On Mon, Jul 7, 2008 at 8:28 AM, Bob Blick <bobblick at ftml.net> wrote:
> I've been fighting with Ubuntu 8.04.1(yes it was time to replace my old
> 6.06 install which froze in X quite often) over the last few days, when
> using "sudo" environmental variables are not working properly in
> scripts(although it seemed to work in previous versions). Which leads me
> to the "source" command in bash.

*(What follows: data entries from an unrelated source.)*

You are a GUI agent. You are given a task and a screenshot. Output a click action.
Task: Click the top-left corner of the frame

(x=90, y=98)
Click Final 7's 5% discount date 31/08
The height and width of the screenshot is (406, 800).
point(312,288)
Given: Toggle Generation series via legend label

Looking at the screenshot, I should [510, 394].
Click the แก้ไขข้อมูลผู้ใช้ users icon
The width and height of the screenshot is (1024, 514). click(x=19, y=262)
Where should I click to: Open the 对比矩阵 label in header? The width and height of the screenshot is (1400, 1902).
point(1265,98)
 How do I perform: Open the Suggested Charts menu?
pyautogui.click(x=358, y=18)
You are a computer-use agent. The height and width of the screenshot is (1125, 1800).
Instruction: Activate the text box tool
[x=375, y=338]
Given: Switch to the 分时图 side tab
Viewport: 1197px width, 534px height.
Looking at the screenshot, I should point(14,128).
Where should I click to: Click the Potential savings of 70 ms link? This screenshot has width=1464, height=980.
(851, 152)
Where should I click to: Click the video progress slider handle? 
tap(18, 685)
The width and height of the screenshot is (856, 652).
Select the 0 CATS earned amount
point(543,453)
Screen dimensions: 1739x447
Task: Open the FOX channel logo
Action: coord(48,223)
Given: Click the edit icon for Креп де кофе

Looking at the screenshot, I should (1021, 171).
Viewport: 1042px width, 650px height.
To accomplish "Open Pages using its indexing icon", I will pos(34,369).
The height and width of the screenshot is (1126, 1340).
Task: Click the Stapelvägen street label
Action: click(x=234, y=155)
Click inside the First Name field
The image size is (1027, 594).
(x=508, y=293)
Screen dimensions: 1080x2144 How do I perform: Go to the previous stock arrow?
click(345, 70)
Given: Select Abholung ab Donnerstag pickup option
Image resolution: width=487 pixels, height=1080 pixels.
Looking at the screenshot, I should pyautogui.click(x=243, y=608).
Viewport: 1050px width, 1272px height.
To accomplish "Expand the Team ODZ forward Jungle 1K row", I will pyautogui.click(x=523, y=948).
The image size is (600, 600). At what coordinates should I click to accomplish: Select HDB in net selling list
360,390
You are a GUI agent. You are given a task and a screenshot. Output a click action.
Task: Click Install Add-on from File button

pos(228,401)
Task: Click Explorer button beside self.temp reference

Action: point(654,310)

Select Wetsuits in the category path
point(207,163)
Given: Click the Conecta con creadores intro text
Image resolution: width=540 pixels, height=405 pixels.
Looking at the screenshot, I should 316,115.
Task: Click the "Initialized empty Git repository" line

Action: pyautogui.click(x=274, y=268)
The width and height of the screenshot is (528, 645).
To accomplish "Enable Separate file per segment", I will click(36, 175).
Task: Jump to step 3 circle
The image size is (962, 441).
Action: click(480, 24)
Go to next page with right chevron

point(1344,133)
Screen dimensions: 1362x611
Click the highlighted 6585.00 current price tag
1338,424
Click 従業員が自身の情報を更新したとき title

Here's the manpage:

"source" (aka ".") is used to run shell code in the *current* shell.

So, if your shell script takes an argument and makes some changes to a
file, you should still continue to use "./script".  But if you want a
shell script that modifies the environment (say, to add stuff to your
path), you need to use "source", as in "source pathextender.sh".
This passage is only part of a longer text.